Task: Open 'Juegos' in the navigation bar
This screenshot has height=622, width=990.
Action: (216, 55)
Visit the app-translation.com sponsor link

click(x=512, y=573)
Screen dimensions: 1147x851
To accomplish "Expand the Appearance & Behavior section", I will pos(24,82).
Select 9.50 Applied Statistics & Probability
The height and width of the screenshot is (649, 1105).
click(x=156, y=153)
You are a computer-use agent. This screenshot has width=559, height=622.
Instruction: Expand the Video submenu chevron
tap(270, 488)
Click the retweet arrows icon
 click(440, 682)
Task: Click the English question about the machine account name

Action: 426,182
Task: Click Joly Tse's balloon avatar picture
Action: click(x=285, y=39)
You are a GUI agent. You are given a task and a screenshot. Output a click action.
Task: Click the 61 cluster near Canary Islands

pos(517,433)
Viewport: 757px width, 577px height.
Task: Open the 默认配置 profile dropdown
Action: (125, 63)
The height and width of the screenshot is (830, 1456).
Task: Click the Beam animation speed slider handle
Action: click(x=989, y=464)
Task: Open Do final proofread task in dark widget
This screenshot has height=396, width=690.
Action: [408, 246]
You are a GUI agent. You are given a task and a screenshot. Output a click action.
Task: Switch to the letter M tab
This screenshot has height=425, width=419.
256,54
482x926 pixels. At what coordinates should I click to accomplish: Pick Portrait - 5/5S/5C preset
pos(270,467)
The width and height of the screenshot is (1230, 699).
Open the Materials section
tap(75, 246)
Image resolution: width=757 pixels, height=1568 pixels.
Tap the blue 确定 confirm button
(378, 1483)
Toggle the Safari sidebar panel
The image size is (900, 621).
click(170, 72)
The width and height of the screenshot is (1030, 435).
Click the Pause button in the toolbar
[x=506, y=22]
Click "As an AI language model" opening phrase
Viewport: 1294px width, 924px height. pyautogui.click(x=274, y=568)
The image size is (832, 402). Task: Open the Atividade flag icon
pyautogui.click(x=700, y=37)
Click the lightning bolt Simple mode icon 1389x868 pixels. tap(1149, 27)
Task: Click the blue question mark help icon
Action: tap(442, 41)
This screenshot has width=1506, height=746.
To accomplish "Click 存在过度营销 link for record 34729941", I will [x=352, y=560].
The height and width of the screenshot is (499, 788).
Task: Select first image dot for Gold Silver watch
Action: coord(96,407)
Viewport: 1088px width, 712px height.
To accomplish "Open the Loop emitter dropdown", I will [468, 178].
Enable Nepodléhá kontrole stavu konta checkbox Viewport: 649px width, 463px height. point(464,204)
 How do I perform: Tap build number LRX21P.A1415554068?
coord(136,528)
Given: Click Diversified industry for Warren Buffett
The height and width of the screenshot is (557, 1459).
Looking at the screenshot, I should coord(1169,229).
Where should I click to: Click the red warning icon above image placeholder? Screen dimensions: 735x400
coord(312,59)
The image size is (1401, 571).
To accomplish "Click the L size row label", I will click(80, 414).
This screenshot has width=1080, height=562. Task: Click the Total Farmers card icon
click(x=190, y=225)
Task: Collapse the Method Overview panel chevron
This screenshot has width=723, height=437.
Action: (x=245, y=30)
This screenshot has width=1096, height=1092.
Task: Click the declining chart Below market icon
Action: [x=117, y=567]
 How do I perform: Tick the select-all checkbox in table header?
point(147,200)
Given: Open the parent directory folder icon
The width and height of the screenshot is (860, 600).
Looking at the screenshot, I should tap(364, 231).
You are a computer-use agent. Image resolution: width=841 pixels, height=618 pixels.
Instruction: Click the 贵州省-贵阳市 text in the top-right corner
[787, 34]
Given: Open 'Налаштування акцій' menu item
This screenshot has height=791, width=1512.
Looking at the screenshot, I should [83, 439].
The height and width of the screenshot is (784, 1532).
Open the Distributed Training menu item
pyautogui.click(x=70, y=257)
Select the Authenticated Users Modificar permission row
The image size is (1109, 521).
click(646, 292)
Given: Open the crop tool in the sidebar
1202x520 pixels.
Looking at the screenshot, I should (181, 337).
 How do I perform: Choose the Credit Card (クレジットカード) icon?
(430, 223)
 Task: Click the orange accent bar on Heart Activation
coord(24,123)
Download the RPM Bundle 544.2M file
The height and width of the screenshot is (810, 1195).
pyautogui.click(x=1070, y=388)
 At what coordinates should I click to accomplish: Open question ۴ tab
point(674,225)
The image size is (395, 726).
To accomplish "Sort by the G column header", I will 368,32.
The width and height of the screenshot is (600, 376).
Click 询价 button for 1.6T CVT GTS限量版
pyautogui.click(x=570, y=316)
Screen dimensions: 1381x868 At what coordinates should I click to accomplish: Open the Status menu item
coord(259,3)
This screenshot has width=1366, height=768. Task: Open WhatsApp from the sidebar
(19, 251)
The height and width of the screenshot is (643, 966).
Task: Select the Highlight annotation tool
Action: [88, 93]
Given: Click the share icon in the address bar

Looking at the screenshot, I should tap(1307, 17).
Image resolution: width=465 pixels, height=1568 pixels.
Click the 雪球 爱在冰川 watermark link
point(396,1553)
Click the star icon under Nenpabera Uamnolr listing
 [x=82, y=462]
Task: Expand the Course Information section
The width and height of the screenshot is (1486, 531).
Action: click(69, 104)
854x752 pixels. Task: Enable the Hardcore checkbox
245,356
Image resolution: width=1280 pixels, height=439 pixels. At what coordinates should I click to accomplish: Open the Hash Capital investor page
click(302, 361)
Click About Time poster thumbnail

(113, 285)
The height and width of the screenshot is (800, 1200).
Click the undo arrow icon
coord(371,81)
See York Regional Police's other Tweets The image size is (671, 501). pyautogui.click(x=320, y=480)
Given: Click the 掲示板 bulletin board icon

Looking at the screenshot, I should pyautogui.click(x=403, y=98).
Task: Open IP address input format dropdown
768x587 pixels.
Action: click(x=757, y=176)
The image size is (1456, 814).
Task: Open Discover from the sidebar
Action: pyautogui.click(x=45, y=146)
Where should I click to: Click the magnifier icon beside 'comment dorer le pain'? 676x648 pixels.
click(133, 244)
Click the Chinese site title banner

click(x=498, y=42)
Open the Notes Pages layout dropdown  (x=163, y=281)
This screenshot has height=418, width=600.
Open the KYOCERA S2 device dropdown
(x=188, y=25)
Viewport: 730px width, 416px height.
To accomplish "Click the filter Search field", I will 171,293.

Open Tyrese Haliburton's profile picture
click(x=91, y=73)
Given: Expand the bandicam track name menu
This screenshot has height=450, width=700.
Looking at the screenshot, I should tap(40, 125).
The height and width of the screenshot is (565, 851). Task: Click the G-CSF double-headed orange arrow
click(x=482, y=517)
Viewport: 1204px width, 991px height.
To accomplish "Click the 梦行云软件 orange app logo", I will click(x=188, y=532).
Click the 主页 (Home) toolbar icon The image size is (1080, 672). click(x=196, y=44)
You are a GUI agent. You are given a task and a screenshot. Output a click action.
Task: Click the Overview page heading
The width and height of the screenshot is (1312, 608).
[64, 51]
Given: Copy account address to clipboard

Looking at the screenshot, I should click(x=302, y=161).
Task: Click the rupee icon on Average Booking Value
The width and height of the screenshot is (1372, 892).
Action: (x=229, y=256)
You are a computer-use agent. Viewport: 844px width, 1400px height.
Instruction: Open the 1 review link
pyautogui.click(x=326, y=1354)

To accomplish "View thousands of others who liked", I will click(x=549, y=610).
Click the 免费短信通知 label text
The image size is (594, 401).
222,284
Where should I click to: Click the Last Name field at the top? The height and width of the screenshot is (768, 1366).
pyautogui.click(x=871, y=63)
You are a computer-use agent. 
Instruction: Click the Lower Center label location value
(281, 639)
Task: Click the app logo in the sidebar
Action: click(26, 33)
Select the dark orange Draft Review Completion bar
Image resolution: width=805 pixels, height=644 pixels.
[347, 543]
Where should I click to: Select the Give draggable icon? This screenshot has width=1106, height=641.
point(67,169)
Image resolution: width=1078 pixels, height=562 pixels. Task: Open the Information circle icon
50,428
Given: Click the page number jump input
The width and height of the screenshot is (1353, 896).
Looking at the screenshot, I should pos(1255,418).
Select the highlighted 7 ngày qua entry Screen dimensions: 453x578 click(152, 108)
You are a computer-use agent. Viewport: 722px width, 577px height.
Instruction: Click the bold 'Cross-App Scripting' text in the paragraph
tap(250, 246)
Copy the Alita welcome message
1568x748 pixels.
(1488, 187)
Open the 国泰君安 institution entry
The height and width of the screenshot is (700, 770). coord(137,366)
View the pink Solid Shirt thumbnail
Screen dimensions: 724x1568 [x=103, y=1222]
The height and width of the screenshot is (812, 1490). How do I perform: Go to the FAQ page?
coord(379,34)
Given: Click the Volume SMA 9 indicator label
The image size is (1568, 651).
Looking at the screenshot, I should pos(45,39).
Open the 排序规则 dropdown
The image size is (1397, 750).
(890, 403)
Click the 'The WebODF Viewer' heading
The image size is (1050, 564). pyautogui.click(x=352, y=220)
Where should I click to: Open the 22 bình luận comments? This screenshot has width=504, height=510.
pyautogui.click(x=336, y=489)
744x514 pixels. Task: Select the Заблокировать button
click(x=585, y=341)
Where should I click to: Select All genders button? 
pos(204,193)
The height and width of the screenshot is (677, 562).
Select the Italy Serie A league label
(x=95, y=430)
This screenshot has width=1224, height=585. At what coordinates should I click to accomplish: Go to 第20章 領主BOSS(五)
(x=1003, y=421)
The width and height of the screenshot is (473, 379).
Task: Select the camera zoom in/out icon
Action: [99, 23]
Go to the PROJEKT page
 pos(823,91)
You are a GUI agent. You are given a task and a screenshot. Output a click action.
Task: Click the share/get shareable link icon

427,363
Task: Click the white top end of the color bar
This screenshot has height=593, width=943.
_____
Instructions to follow. Could you transcribe the entries above word for word, from the line with "The width and height of the screenshot is (600, 376)." down to the line with "Image resolution: width=465", keeping both?

Response to this exercise.
The width and height of the screenshot is (600, 376).
Click 询价 button for 1.6T CVT GTS限量版
pyautogui.click(x=570, y=316)
Screen dimensions: 1381x868 At what coordinates should I click to accomplish: Open the Status menu item
coord(259,3)
This screenshot has width=1366, height=768. Task: Open WhatsApp from the sidebar
(19, 251)
The height and width of the screenshot is (643, 966).
Task: Select the Highlight annotation tool
Action: [88, 93]
Given: Click the share icon in the address bar

Looking at the screenshot, I should tap(1307, 17).
Image resolution: width=465 pixels, height=1568 pixels.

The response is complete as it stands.